Record excerpts:
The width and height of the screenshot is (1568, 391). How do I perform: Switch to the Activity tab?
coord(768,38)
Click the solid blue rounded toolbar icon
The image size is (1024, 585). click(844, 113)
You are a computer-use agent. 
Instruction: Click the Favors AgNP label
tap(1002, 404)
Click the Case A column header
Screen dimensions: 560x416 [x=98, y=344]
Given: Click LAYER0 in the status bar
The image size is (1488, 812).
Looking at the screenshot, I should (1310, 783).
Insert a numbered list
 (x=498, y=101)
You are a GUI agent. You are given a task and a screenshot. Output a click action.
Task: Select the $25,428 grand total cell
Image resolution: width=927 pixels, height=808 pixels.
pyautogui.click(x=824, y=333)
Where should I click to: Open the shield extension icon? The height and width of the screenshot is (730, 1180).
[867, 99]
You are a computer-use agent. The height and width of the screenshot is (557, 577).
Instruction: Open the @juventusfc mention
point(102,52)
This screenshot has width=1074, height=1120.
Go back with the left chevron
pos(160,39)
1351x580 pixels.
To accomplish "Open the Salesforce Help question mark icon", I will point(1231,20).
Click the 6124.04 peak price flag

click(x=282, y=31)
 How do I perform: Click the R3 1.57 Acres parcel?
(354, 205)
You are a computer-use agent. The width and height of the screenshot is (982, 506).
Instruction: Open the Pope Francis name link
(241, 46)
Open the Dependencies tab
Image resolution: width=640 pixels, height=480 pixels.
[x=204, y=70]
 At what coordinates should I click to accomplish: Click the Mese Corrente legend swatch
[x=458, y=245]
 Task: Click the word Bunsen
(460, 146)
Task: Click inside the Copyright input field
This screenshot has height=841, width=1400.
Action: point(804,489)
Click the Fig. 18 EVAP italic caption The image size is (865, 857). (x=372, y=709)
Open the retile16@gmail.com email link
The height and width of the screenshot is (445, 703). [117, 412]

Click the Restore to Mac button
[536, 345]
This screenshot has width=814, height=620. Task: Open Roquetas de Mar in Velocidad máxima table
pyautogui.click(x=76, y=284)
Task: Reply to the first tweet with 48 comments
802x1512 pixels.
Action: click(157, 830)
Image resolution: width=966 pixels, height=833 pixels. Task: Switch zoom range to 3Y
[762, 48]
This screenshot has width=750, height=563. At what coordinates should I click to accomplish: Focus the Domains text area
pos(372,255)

Activity: Transcribe all of the material without omitting a line.

Exercise output:
The width and height of the screenshot is (1568, 391). How do I perform: Switch to the Activity tab?
coord(768,38)
Click the solid blue rounded toolbar icon
The image size is (1024, 585). click(844, 113)
You are a computer-use agent. 
Instruction: Click the Favors AgNP label
tap(1002, 404)
Click the Case A column header
Screen dimensions: 560x416 [x=98, y=344]
Given: Click LAYER0 in the status bar
The image size is (1488, 812).
Looking at the screenshot, I should (1310, 783).
Insert a numbered list
 (x=498, y=101)
You are a GUI agent. You are given a task and a screenshot. Output a click action.
Task: Select the $25,428 grand total cell
Image resolution: width=927 pixels, height=808 pixels.
pyautogui.click(x=824, y=333)
Where should I click to: Open the shield extension icon? The height and width of the screenshot is (730, 1180).
[867, 99]
You are a computer-use agent. The height and width of the screenshot is (557, 577).
Instruction: Open the @juventusfc mention
point(102,52)
This screenshot has width=1074, height=1120.
Go back with the left chevron
pos(160,39)
1351x580 pixels.
To accomplish "Open the Salesforce Help question mark icon", I will point(1231,20).
Click the 6124.04 peak price flag

click(x=282, y=31)
 How do I perform: Click the R3 1.57 Acres parcel?
(354, 205)
You are a computer-use agent. The width and height of the screenshot is (982, 506).
Instruction: Open the Pope Francis name link
(241, 46)
Open the Dependencies tab
Image resolution: width=640 pixels, height=480 pixels.
[x=204, y=70]
 At what coordinates should I click to accomplish: Click the Mese Corrente legend swatch
[x=458, y=245]
 Task: Click the word Bunsen
(460, 146)
Task: Click inside the Copyright input field
This screenshot has height=841, width=1400.
Action: point(804,489)
Click the Fig. 18 EVAP italic caption The image size is (865, 857). (x=372, y=709)
Open the retile16@gmail.com email link
The height and width of the screenshot is (445, 703). [117, 412]

Click the Restore to Mac button
[536, 345]
This screenshot has width=814, height=620. Task: Open Roquetas de Mar in Velocidad máxima table
pyautogui.click(x=76, y=284)
Task: Reply to the first tweet with 48 comments
802x1512 pixels.
Action: click(157, 830)
Image resolution: width=966 pixels, height=833 pixels. Task: Switch zoom range to 3Y
[762, 48]
This screenshot has width=750, height=563. At what coordinates should I click to accomplish: Focus the Domains text area
pos(372,255)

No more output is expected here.